Go through the entries below and print each one exactly.

----- DATA TO USE

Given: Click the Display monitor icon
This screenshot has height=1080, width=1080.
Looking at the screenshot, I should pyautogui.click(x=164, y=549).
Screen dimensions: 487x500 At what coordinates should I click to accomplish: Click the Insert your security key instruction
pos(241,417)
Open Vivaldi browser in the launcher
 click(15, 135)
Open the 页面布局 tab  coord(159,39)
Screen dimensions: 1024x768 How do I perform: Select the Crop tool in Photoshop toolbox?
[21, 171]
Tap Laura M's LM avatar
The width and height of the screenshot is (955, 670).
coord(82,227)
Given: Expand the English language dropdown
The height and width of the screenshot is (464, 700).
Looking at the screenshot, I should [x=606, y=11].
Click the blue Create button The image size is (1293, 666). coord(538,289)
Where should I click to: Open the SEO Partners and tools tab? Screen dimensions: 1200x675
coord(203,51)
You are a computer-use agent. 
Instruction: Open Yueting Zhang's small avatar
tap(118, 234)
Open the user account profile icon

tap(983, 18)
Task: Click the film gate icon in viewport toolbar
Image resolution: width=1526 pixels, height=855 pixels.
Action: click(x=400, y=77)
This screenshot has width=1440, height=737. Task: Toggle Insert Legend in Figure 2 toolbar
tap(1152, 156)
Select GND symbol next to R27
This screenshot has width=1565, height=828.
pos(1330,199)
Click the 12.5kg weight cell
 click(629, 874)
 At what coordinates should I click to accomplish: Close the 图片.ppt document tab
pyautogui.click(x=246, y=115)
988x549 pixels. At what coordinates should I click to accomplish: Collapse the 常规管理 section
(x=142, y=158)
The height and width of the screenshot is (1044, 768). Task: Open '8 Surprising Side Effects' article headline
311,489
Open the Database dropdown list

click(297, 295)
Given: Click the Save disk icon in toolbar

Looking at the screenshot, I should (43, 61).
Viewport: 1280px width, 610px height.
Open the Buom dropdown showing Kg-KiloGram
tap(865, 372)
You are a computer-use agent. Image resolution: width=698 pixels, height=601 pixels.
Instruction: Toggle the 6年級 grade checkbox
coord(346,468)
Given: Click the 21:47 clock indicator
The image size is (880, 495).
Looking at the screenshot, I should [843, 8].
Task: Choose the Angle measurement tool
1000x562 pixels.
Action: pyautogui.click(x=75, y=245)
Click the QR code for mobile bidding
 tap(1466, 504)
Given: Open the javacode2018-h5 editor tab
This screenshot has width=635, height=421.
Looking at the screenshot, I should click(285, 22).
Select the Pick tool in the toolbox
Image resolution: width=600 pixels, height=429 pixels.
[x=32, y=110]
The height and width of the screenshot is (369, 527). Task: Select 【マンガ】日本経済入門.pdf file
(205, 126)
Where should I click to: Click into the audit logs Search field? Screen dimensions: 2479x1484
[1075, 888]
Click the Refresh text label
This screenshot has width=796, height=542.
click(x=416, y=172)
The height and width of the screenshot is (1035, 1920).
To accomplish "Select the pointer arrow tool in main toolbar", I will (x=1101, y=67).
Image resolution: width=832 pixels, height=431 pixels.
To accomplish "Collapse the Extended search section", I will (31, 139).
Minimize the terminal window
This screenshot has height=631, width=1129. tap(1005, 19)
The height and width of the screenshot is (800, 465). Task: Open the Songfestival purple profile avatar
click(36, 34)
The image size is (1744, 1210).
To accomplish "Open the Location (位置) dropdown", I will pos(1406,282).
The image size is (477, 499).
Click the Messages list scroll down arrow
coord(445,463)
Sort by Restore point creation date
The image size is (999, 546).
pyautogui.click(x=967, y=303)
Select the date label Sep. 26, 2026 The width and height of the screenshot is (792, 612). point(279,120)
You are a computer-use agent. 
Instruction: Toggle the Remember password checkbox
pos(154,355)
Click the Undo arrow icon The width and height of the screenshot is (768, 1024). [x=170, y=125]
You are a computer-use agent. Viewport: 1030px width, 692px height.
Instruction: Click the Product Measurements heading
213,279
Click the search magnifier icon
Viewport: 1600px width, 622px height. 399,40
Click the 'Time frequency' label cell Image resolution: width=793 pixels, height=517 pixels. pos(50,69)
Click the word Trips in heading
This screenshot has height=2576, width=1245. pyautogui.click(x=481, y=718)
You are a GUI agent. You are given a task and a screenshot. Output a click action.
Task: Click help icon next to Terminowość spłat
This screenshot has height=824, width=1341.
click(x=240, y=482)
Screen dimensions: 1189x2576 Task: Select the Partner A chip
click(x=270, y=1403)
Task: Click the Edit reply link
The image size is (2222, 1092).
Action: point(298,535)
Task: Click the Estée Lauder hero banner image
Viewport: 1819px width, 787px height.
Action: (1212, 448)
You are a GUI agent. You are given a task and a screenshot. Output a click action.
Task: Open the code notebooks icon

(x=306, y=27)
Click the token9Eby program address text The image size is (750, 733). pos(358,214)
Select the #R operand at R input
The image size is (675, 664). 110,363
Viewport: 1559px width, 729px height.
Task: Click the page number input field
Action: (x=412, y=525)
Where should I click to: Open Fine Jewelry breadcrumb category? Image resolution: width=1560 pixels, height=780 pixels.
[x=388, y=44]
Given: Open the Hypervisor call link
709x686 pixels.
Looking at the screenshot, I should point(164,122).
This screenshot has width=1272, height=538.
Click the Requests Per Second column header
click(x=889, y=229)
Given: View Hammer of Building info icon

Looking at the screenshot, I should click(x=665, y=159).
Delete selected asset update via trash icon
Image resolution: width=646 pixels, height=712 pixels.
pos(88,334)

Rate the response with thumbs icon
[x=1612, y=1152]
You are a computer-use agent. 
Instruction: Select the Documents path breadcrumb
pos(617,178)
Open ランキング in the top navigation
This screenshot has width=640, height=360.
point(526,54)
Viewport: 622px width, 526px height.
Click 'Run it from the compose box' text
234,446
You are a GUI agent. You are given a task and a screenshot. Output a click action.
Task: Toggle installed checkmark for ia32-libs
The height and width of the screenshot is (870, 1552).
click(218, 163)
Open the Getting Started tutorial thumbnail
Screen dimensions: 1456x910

----------

* [COMPLETED TASK]:
Given: Click the Display monitor icon
This screenshot has height=1080, width=1080.
Looking at the screenshot, I should pyautogui.click(x=164, y=549).
Screen dimensions: 487x500 At what coordinates should I click to accomplish: Click the Insert your security key instruction
pos(241,417)
Open Vivaldi browser in the launcher
 click(15, 135)
Open the 页面布局 tab  coord(159,39)
Screen dimensions: 1024x768 How do I perform: Select the Crop tool in Photoshop toolbox?
[21, 171]
Tap Laura M's LM avatar
The width and height of the screenshot is (955, 670).
coord(82,227)
Given: Expand the English language dropdown
The height and width of the screenshot is (464, 700).
Looking at the screenshot, I should [x=606, y=11].
Click the blue Create button The image size is (1293, 666). coord(538,289)
Where should I click to: Open the SEO Partners and tools tab? Screen dimensions: 1200x675
coord(203,51)
You are a computer-use agent. 
Instruction: Open Yueting Zhang's small avatar
tap(118, 234)
Open the user account profile icon

tap(983, 18)
Task: Click the film gate icon in viewport toolbar
Image resolution: width=1526 pixels, height=855 pixels.
Action: click(x=400, y=77)
This screenshot has width=1440, height=737. Task: Toggle Insert Legend in Figure 2 toolbar
tap(1152, 156)
Select GND symbol next to R27
This screenshot has width=1565, height=828.
pos(1330,199)
Click the 12.5kg weight cell
 click(629, 874)
 At what coordinates should I click to accomplish: Close the 图片.ppt document tab
pyautogui.click(x=246, y=115)
988x549 pixels. At what coordinates should I click to accomplish: Collapse the 常规管理 section
(x=142, y=158)
The height and width of the screenshot is (1044, 768). Task: Open '8 Surprising Side Effects' article headline
311,489
Open the Database dropdown list

click(297, 295)
Given: Click the Save disk icon in toolbar

Looking at the screenshot, I should (43, 61).
Viewport: 1280px width, 610px height.
Open the Buom dropdown showing Kg-KiloGram
tap(865, 372)
You are a computer-use agent. Image resolution: width=698 pixels, height=601 pixels.
Instruction: Toggle the 6年級 grade checkbox
coord(346,468)
Given: Click the 21:47 clock indicator
The image size is (880, 495).
Looking at the screenshot, I should [843, 8].
Task: Choose the Angle measurement tool
1000x562 pixels.
Action: pyautogui.click(x=75, y=245)
Click the QR code for mobile bidding
 tap(1466, 504)
Given: Open the javacode2018-h5 editor tab
This screenshot has width=635, height=421.
Looking at the screenshot, I should click(285, 22).
Select the Pick tool in the toolbox
Image resolution: width=600 pixels, height=429 pixels.
[x=32, y=110]
The height and width of the screenshot is (369, 527). Task: Select 【マンガ】日本経済入門.pdf file
(205, 126)
Where should I click to: Click into the audit logs Search field? Screen dimensions: 2479x1484
[1075, 888]
Click the Refresh text label
This screenshot has width=796, height=542.
click(x=416, y=172)
The height and width of the screenshot is (1035, 1920).
To accomplish "Select the pointer arrow tool in main toolbar", I will (x=1101, y=67).
Image resolution: width=832 pixels, height=431 pixels.
To accomplish "Collapse the Extended search section", I will (31, 139).
Minimize the terminal window
This screenshot has height=631, width=1129. tap(1005, 19)
The height and width of the screenshot is (800, 465). Task: Open the Songfestival purple profile avatar
click(36, 34)
The image size is (1744, 1210).
To accomplish "Open the Location (位置) dropdown", I will pos(1406,282).
The image size is (477, 499).
Click the Messages list scroll down arrow
coord(445,463)
Sort by Restore point creation date
The image size is (999, 546).
pyautogui.click(x=967, y=303)
Select the date label Sep. 26, 2026 The width and height of the screenshot is (792, 612). point(279,120)
You are a computer-use agent. 
Instruction: Toggle the Remember password checkbox
pos(154,355)
Click the Undo arrow icon The width and height of the screenshot is (768, 1024). [x=170, y=125]
You are a computer-use agent. Viewport: 1030px width, 692px height.
Instruction: Click the Product Measurements heading
213,279
Click the search magnifier icon
Viewport: 1600px width, 622px height. 399,40
Click the 'Time frequency' label cell Image resolution: width=793 pixels, height=517 pixels. pos(50,69)
Click the word Trips in heading
This screenshot has height=2576, width=1245. pyautogui.click(x=481, y=718)
You are a GUI agent. You are given a task and a screenshot. Output a click action.
Task: Click help icon next to Terminowość spłat
This screenshot has height=824, width=1341.
click(x=240, y=482)
Screen dimensions: 1189x2576 Task: Select the Partner A chip
click(x=270, y=1403)
Task: Click the Edit reply link
The image size is (2222, 1092).
Action: point(298,535)
Task: Click the Estée Lauder hero banner image
Viewport: 1819px width, 787px height.
Action: (1212, 448)
You are a GUI agent. You are given a task and a screenshot. Output a click action.
Task: Open the code notebooks icon

(x=306, y=27)
Click the token9Eby program address text The image size is (750, 733). pos(358,214)
Select the #R operand at R input
The image size is (675, 664). 110,363
Viewport: 1559px width, 729px height.
Task: Click the page number input field
Action: (x=412, y=525)
Where should I click to: Open Fine Jewelry breadcrumb category? Image resolution: width=1560 pixels, height=780 pixels.
[x=388, y=44]
Given: Open the Hypervisor call link
709x686 pixels.
Looking at the screenshot, I should point(164,122).
This screenshot has width=1272, height=538.
Click the Requests Per Second column header
click(x=889, y=229)
Given: View Hammer of Building info icon

Looking at the screenshot, I should click(x=665, y=159).
Delete selected asset update via trash icon
Image resolution: width=646 pixels, height=712 pixels.
pos(88,334)

Rate the response with thumbs icon
[x=1612, y=1152]
You are a computer-use agent. 
Instruction: Select the Documents path breadcrumb
pos(617,178)
Open ランキング in the top navigation
This screenshot has width=640, height=360.
point(526,54)
Viewport: 622px width, 526px height.
Click 'Run it from the compose box' text
234,446
You are a GUI agent. You are given a task and a screenshot. Output a click action.
Task: Toggle installed checkmark for ia32-libs
The height and width of the screenshot is (870, 1552).
click(218, 163)
Open the Getting Started tutorial thumbnail
Screen dimensions: 1456x910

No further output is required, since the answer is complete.